== CONSIGNE A ==
Selon le texte d'étude, pourquoi Max Lobe s'excuse-t-il mille fois en arrivant au Bistrot du Flon ? Répondez en une à trois phrases.
== CONSIGNE B ==
Les affirmations suivantes concordent-elles avec le texte d'étude ? Répondez par oui ou par non pour chacune, en citant mot pour mot le passage qui tranche.
(i) Max Lobe a obtenu un master de l'IDHEAP en 2011.
(ii) La rencontre s'est déroulée à l'intérieur du Bistrot du Flon.
(iii) Une femme assise à une table voisine a désapprouvé la discussion.
== CONSIGNE C ==
Transcrivez à l'identique tout le passage du texte d'étude qui va de "Son dernier mail" jusqu'à "dans le couple.".

== TEXTE D'ÉTUDE ==
--------------------------------------------------

Max Lobe, la réjouissance contagieuse

Max Lobe. Master en politique et administration publique de l’IDHEAP en 2011. Ecrivain © Pierre-Antoine Grisoni - Strates
Max Lobe. Master en politique et administration publique de l’IDHEAP en 2011. Ecrivain © Pierre-Antoine Grisoni – Strates

Son dernier mail envoyé avant de se rencontrer, il l’a signé «Maxouille». On sentait qu’on allait bien l’aimer. Lorsqu’il a débarqué sur la terrasse du Bistrot du Flon, petit short, T-shirt turquoise, une fleur nouée à son sac à dos, s’excusant mille fois de son retard à cause d’un train raté, l’impression était confirmée. Max Lobe est Camerounais et homosexuel, oui. L’emballage. Un créneau peu occupé dans lequel on va pouvoir le classer. Peu importe. Max Lobe est avant tout écrivain. De la race des conteurs qui parviennent à vous tenir en haleine quatre heures d’affilée en interview, captant même l’attention des tables voisines. «On a écouté, on approuve!», dira une femme à côté, commentant notre discussion sur la liberté dans le couple.

--------------------------------------------------

== DONNÉES ==
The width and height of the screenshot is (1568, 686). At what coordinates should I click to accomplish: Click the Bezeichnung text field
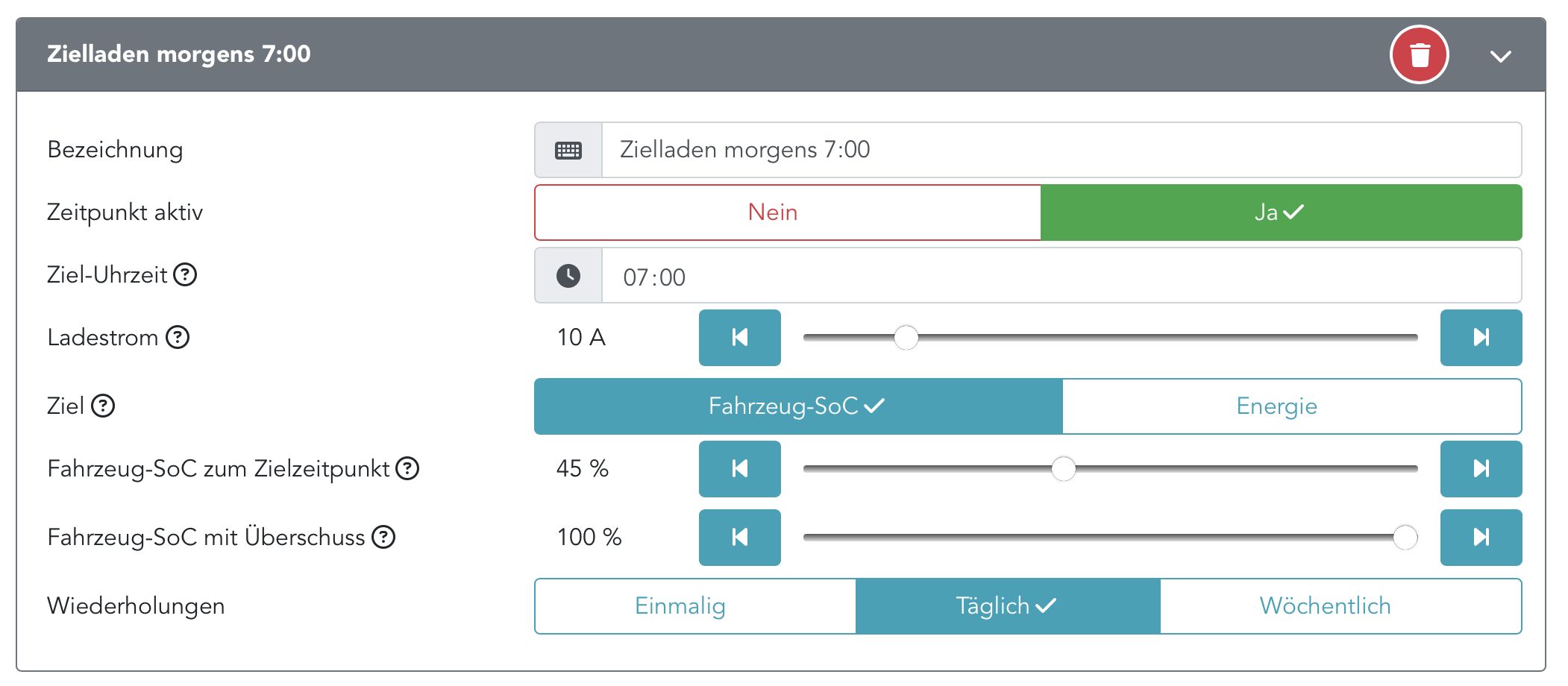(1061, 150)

--------------------------------------------------

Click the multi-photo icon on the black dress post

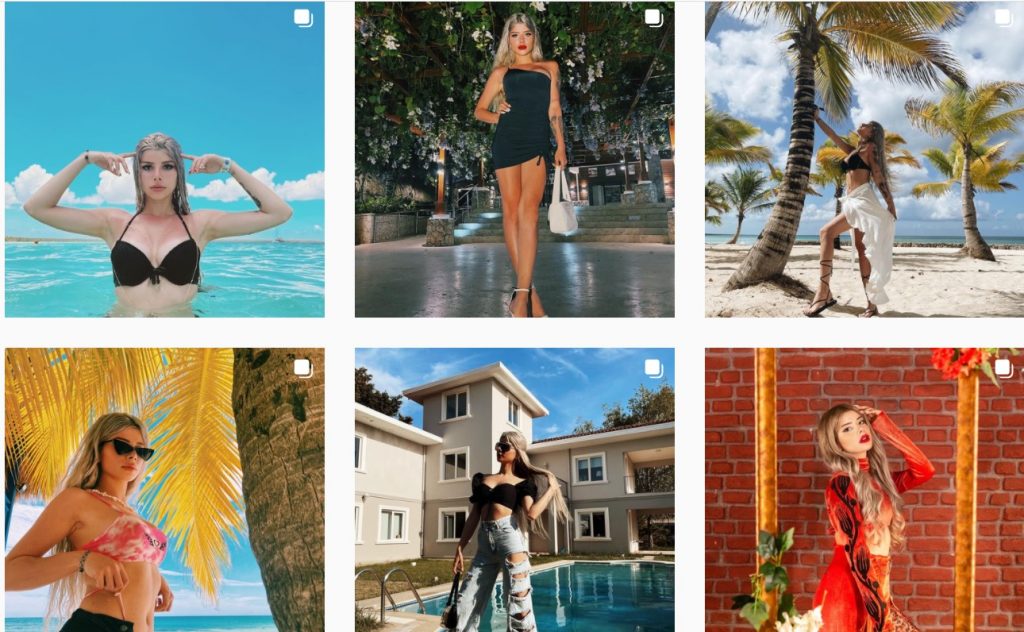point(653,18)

--------------------------------------------------

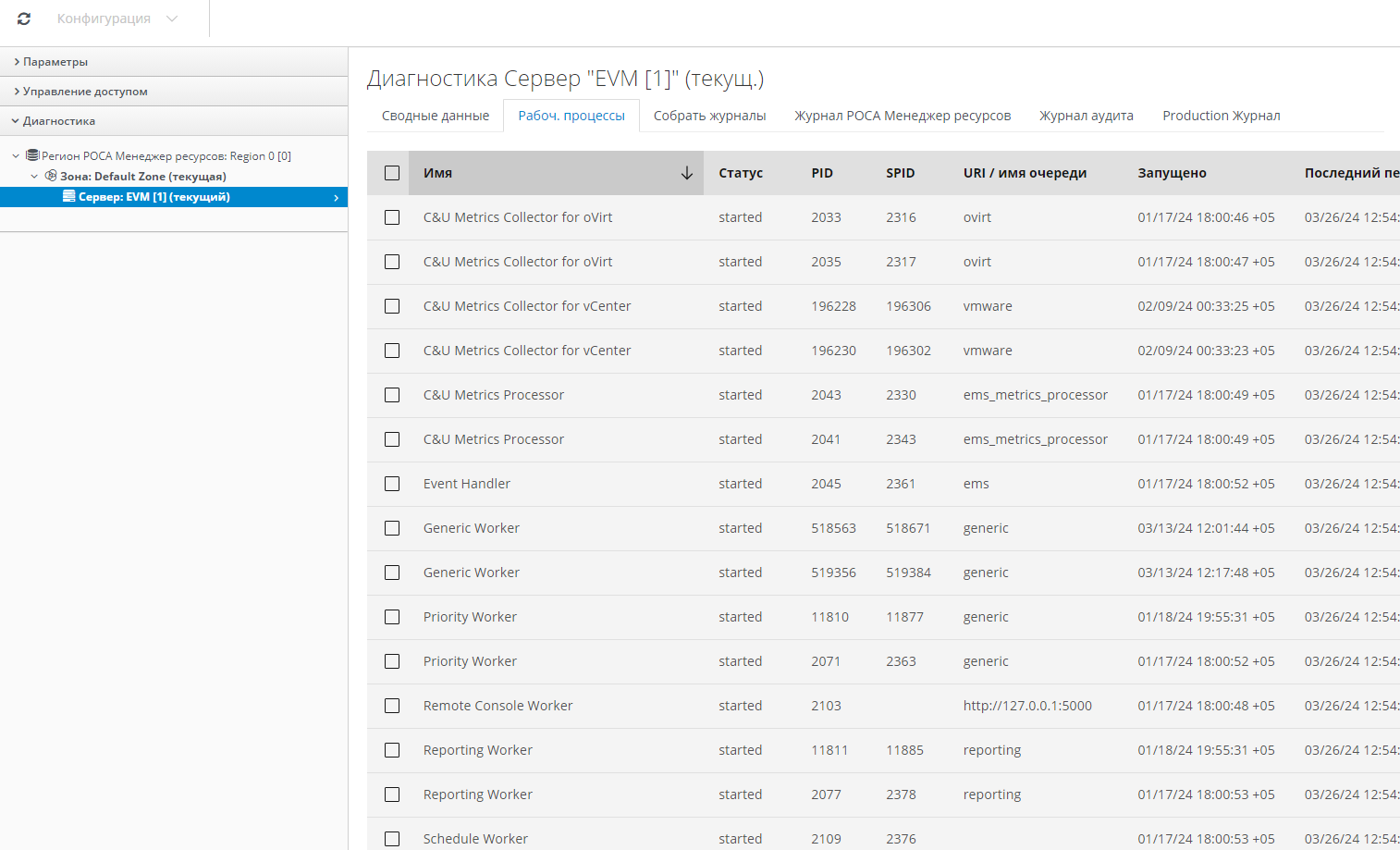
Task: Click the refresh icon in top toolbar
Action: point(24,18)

--------------------------------------------------

== RÉSULTAT A ==
Max Lobe s'excuse de son retard, qui est dû à un train raté.

== RÉSULTAT B ==
(i) Oui : « Master en politique et administration publique de l’IDHEAP en 2011 ».
(ii) Non : « Lorsqu’il a débarqué sur la terrasse du Bistrot du Flon ».
(iii) Non : « «On a écouté, on approuve!», dira une femme à côté ».

== RÉSULTAT C ==
Son dernier mail envoyé avant de se rencontrer, il l’a signé «Maxouille». On sentait qu’on allait bien l’aimer. Lorsqu’il a débarqué sur la terrasse du Bistrot du Flon, petit short, T-shirt turquoise, une fleur nouée à son sac à dos, s’excusant mille fois de son retard à cause d’un train raté, l’impression était confirmée. Max Lobe est Camerounais et homosexuel, oui. L’emballage. Un créneau peu occupé dans lequel on va pouvoir le classer. Peu importe. Max Lobe est avant tout écrivain. De la race des conteurs qui parviennent à vous tenir en haleine quatre heures d’affilée en interview, captant même l’attention des tables voisines. «On a écouté, on approuve!», dira une femme à côté, commentant notre discussion sur la liberté dans le couple.